WHAT IS REQUIRED = Find how many lines in the material hold the word "Share", then state that number and nothing more.

____ DATA IN THIS EXERCISE

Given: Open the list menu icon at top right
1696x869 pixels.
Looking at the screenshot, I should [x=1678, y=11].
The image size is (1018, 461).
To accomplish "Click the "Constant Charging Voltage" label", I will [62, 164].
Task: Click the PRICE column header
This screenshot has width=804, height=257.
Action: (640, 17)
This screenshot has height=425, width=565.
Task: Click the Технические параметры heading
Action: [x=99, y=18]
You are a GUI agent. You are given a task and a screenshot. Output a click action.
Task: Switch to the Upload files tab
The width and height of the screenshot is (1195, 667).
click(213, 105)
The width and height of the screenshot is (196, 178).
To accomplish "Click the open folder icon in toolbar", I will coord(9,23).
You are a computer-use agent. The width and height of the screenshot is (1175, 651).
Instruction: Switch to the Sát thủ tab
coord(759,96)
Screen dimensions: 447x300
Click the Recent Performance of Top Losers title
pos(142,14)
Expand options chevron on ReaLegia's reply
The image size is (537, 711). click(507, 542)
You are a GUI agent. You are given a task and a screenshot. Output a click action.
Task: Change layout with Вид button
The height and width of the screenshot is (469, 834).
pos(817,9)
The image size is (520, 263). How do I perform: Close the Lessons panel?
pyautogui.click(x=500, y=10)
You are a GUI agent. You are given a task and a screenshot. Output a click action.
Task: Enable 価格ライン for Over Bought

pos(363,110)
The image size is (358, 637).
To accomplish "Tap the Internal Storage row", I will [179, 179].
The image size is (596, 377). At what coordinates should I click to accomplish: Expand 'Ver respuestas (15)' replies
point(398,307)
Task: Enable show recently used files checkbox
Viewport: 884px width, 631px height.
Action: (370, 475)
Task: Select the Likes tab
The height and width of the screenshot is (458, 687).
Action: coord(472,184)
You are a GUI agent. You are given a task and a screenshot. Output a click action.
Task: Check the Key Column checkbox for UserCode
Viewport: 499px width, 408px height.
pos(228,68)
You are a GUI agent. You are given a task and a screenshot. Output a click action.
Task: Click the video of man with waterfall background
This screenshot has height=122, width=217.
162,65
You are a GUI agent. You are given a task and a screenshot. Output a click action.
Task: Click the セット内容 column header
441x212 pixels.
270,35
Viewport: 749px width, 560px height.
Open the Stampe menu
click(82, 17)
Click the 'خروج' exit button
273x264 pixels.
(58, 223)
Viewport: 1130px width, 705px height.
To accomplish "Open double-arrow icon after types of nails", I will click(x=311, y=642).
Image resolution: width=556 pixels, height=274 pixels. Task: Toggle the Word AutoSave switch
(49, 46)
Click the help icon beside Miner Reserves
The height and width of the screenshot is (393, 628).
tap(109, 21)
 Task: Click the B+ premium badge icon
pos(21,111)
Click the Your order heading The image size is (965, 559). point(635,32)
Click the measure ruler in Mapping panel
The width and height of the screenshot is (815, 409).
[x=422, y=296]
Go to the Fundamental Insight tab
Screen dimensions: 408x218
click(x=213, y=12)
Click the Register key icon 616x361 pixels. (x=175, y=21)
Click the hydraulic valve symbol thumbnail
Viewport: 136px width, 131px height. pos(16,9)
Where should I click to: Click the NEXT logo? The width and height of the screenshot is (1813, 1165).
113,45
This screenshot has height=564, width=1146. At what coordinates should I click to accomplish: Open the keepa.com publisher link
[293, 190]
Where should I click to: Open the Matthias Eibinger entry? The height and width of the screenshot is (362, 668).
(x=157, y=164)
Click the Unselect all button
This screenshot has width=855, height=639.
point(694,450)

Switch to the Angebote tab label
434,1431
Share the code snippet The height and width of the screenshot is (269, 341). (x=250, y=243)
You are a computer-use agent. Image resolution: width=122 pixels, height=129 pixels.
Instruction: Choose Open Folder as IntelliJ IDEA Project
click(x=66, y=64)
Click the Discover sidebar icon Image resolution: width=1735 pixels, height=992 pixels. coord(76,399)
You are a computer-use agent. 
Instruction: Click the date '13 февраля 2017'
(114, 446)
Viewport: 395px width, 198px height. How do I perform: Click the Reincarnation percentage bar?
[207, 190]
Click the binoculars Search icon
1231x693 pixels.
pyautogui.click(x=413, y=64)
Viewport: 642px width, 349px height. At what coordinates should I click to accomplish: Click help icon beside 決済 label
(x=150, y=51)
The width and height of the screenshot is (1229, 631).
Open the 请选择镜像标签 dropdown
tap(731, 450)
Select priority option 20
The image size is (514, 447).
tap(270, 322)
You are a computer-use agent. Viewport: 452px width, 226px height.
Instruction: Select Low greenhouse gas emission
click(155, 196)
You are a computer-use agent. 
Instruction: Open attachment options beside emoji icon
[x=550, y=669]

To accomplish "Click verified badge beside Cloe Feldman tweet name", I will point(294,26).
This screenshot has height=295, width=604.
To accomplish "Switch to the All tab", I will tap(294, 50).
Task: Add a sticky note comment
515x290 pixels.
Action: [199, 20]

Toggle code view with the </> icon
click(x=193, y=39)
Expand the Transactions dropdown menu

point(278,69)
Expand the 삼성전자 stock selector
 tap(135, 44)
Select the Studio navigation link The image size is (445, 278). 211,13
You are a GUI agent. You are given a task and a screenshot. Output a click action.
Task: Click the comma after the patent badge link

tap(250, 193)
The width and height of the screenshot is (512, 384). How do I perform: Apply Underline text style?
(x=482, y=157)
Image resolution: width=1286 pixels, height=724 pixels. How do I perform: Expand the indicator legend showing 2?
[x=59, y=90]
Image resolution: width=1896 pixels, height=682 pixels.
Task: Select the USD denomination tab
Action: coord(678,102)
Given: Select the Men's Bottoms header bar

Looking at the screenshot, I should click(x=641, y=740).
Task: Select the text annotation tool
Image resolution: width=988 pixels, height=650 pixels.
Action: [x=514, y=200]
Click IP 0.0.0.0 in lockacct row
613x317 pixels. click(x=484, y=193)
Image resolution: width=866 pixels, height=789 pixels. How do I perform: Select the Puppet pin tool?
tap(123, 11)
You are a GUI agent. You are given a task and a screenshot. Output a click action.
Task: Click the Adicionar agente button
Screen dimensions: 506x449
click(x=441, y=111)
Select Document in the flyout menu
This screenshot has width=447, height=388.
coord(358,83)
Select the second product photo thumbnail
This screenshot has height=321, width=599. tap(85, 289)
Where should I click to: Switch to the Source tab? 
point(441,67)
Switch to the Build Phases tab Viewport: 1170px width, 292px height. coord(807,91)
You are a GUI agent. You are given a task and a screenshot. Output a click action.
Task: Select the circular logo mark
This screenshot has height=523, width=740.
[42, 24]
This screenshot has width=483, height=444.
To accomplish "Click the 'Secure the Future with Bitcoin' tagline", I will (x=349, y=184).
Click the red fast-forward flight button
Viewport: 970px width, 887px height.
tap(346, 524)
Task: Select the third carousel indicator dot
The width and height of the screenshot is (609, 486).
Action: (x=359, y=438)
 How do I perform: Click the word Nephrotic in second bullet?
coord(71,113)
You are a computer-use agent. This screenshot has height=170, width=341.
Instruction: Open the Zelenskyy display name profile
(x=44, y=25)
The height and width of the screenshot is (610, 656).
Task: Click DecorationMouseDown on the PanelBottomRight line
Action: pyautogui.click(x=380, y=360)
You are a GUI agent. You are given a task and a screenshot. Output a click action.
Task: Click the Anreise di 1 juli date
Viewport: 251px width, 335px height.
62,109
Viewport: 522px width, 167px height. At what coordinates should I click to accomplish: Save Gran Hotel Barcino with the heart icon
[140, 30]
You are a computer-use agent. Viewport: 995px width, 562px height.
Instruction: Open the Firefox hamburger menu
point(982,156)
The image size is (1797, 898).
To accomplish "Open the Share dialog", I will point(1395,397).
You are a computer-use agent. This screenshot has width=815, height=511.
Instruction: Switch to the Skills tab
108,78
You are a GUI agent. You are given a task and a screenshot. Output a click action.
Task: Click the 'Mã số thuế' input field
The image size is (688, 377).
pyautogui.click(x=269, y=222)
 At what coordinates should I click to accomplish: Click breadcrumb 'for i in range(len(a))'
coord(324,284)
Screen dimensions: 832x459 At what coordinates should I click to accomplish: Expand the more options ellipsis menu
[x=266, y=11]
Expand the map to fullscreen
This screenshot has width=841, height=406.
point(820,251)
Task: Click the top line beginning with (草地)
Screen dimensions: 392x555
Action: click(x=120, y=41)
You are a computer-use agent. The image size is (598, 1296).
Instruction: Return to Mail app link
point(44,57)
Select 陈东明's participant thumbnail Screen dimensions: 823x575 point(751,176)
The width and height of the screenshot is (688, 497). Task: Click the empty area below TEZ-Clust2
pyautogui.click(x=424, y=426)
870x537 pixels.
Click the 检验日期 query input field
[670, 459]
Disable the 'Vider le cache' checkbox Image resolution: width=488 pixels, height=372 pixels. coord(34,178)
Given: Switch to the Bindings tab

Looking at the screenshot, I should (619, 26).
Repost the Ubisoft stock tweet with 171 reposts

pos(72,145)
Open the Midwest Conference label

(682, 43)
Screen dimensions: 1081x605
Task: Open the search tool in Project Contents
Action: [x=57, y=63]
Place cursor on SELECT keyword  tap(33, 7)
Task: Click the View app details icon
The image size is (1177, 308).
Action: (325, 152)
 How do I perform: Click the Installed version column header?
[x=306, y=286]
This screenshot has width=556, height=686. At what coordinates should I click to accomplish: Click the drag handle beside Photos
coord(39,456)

________

EXERCISE OUTPUT = 2